In the final video this week we explore the possibility of alternative leadership roles that are not concerned with management and directing operations, but are more about brokering and facilitating change. This short lecture by Professor Rick Iedema, Monash University, describes his recent work on emerging new forms of leadership that support healthcare improvement.
As we saw in Week one, new policies and guidelines in healthcare are never simply translated into practice, even when they are strongly informed by evidence. In practice, clinical professionals always need to engage in learning and “articulation work” to make new policies or resources fit their own situation. This, in turn, depends on the ability of individuals or teams of clinicians to reflect on their own practice in creative ways.
As Professor Iedema explains, this type of creative thinking and the ability to understand complexity does not always come naturally. Partly, this is because clinicians are not trained to consider the organisational or systems dimensions of their work. It may also be because clinicians are often too busy treating individual patients or dealing with emergencies to step aside and engage in this kind of reflection.

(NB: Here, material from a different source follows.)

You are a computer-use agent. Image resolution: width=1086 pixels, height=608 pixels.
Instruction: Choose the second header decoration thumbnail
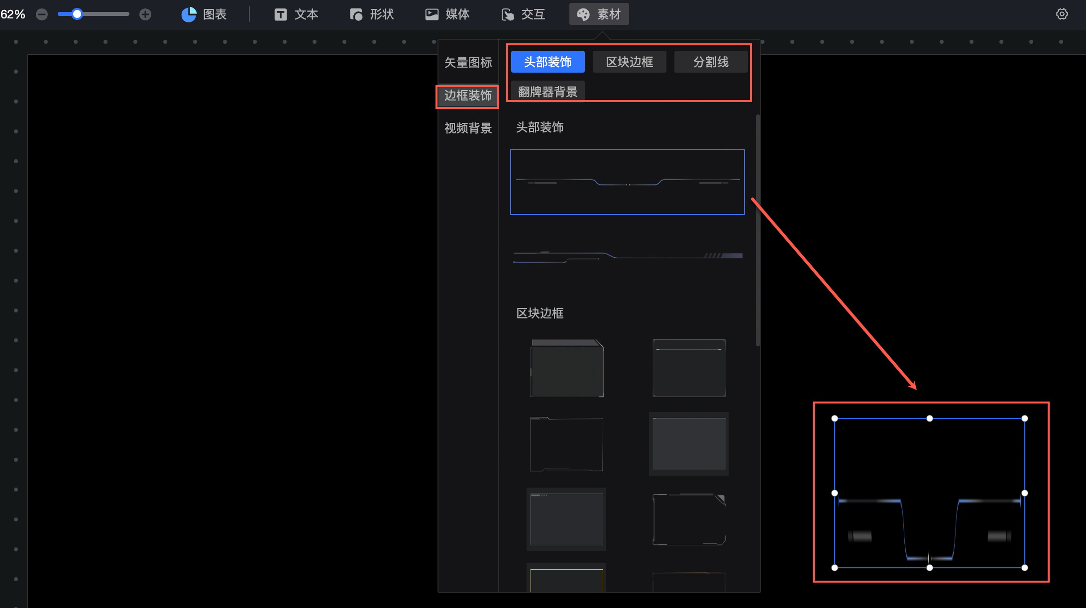coord(627,256)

It is in this context, according to Professor Iedema, that an alternative kind of leadership role emerges – what he describes as “the clinalyst”. This is shorthand for “outsider-analyst-catalyst”, or a role that is all about enabling frontline clinicians to engage in the kind of critical reflection and learning described above. Clinalysts may straddle specialities and professions with the ability to work across disciplinary boundaries and understand the priorities of management. They display experience with quantitative and qualitative data collection, data analysis and the skills to present such data and make it meaningful and relevant. Most importantly, clinalysts have facilitation and mediation skills, enabling them to act as catalysts in situations where change is necessary, and create forums where clinicians and patients can engage in articulating and renegotiating the complexities inherent in their work. By initiating a role such as the clinalyst, health-policy makers and managers acknowledge the importance of frontline staff taking the lead in creatively adapting and translating rules, procedures and guidelines to fit their own practices and ensure that they are more sustainable.